The idea behind the change is that energy users who cause a large strain on the infrastructure by intermittently using a large amount of power at one time should share the cost of maintaining the wires and poles more proportionally. By introducing a price signal that reflects the cost of building electrical infrastructure to meet peak demand, it will incentivise the reduction of peaks. This will in turn reduce the cost of building new infrastructure. Any avoided cost will ultimately save customers money.
Here is a basic example:
Neighbour 1. Has a single 1 kilowatt heater which is switched on all day. It will use 1000 Watts each hour. It will therefore use 24,000 watts steadily over a twenty four hour period.
Neighbour 2. Has lots of heaters. 24 of them to be precise. They switch them all on at the same time, and leave them turned on for one hour a day.

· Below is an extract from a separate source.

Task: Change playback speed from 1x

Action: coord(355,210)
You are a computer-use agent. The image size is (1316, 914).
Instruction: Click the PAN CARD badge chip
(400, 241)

On a traditional tariff structure, both customers would pay the same, since they both used the same amount of overall power, even though one neighbour put more strain on the grid. To minimise your demand charge; where possible spread your power use evenly across the day; and avoid using lots of power at once. View this youtube video for more info
How is it calculated and charged ?
Generally speaking (depending on the distribution zone and meter) the demand charge applies between 3pm and 9pm window. The demand charge is an additional charge on top of the usual usage charge for electricity consumption. Let’s say for this example the rate for the demand component is $4/kW/Month. The demand tariff works like this:
It basically monitors your usage and looks for your highest energy usage over a 30-minute interval in kilowatt-hours (kWh) during the demand charge period in any given month. This is then is converted into a demand value (in kilowatts or kW). Let’s say you use a fair few appliances around 7pm (inside the demand time window) and in that one half hour you use a max of 3kWh, and let’s say this is your highest spike in use all month. This 3kW value is then multiplied by the monthly demand charge rate.
In this example that would be 3kW multiplied by the demand charge of $4/kW/month. You would have an additional $12 charge on the bill. On top of the daily supply and usage charges. However if in the next month you had massive spike in usage of say 10kW. Then your demand component would be $40. The idea is you pay for putting strain on the grid during peak times.